## [Task prompt]
Should a picture appear anywhere in the data, omit it and copy everything else exactly.

━━━━━━━━━━

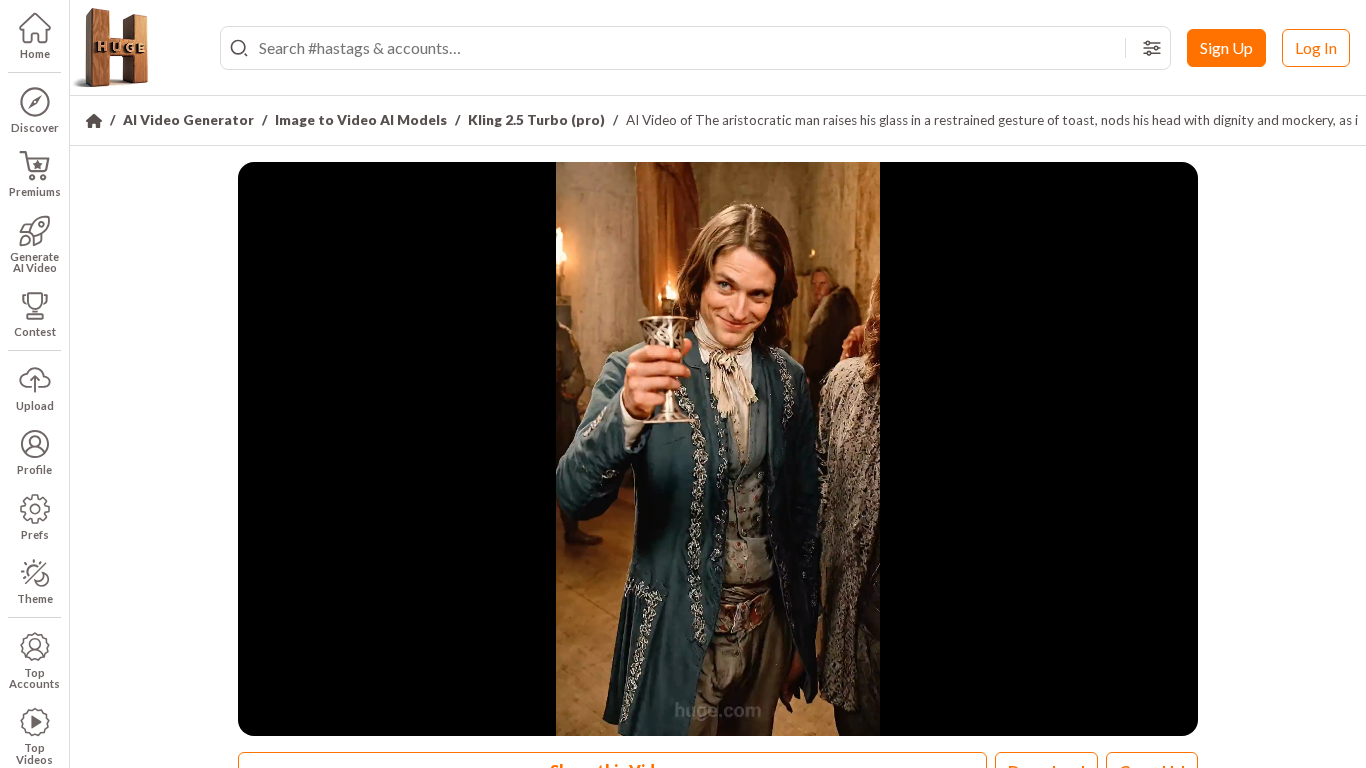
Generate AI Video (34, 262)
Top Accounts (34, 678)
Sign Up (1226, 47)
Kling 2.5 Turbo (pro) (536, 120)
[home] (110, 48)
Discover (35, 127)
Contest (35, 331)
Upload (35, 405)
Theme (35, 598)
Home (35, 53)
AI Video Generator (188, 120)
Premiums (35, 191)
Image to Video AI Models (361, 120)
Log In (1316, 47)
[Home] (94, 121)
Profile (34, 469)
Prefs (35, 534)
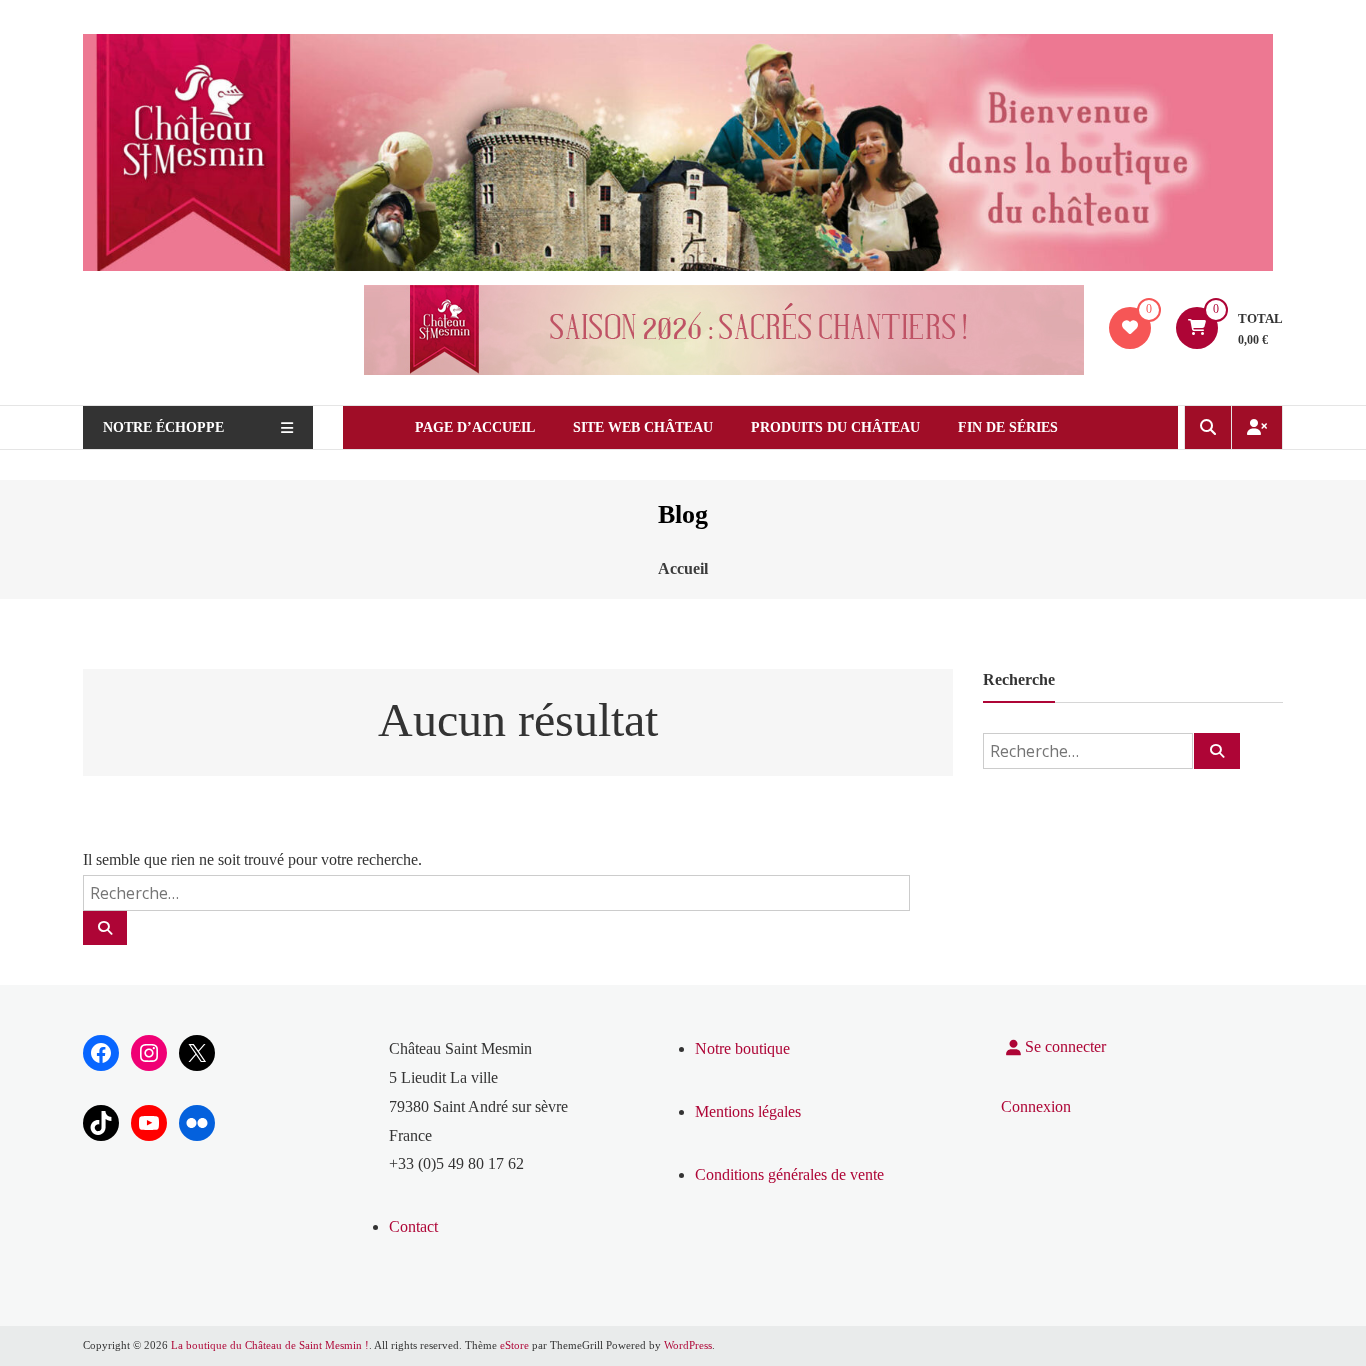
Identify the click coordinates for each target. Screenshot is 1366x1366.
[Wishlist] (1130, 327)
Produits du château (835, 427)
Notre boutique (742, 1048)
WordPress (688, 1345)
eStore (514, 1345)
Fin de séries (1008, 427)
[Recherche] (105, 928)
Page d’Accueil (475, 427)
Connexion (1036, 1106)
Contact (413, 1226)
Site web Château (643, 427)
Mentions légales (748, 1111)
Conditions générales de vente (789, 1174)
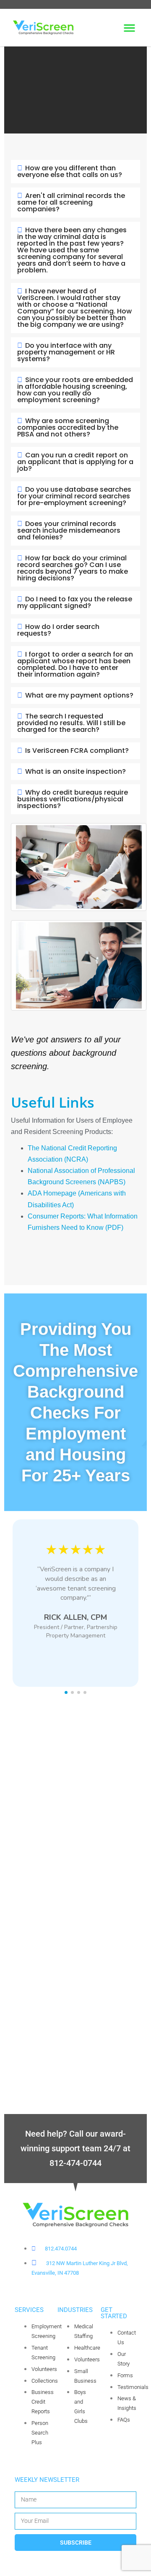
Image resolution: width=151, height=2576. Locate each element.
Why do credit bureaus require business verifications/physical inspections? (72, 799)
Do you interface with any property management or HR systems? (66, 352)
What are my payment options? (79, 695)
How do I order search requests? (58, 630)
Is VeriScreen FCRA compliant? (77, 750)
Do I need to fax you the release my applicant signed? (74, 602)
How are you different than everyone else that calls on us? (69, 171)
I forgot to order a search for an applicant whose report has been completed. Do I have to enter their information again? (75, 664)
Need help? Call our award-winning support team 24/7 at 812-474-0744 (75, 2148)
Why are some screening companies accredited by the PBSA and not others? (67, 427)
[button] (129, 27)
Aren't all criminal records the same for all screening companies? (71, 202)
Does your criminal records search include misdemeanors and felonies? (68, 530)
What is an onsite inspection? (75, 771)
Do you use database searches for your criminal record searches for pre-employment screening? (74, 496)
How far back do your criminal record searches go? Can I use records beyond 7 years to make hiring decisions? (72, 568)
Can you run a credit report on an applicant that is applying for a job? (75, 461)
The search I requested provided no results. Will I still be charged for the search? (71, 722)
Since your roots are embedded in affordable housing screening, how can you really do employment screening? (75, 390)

━━━━━━━━━━

## [Task answer]
Generate AI Video (34, 262)
Top Accounts (34, 678)
Sign Up (1226, 47)
Kling 2.5 Turbo (pro) (536, 120)
[home] (110, 48)
Discover (35, 127)
Contest (35, 331)
Upload (35, 405)
Theme (35, 598)
Home (35, 53)
AI Video Generator (188, 120)
Premiums (35, 191)
Image to Video AI Models (361, 120)
Log In (1316, 47)
[Home] (94, 121)
Profile (34, 469)
Prefs (35, 534)
Identify the click coordinates for each target. Screenshot is 1366x1366.
[Wishlist] (1130, 327)
Produits du château (835, 427)
Notre boutique (742, 1048)
WordPress (688, 1345)
eStore (514, 1345)
Fin de séries (1008, 427)
[Recherche] (105, 928)
Page d’Accueil (475, 427)
Connexion (1036, 1106)
Contact (413, 1226)
Site web Château (643, 427)
Mentions légales (748, 1111)
Conditions générales de vente (789, 1174)
Image resolution: width=151, height=2576. Locate each element.
Why do credit bureaus require business verifications/physical inspections? (72, 799)
Do you interface with any property management or HR systems? (66, 352)
What are my payment options? (79, 695)
How do I order search requests? (58, 630)
Is VeriScreen FCRA compliant? (77, 750)
Do I need to fax you the release my applicant signed? (74, 602)
How are you different than everyone else that calls on us? (69, 171)
I forgot to order a search for an applicant whose report has been completed. Do I have to enter their information again? (75, 664)
Need help? Call our award-winning support team 24/7 at 812-474-0744 (75, 2148)
Why are some screening companies accredited by the PBSA and not others? (67, 427)
[button] (129, 27)
Aren't all criminal records the same for all screening companies? (71, 202)
Does your criminal records search include misdemeanors and felonies? (68, 530)
What is an onsite inspection? (75, 771)
Do you use database searches for your criminal record searches for pre-employment screening? (74, 496)
How far back do your criminal record searches go? Can I use records beyond 7 years to make hiring decisions? (72, 568)
Can you run a credit report on an applicant that is applying for a job? (75, 461)
The search I requested provided no results. Will I still be charged for the search? (71, 722)
Since your roots are embedded in affordable housing screening, how can you really do employment screening? (75, 390)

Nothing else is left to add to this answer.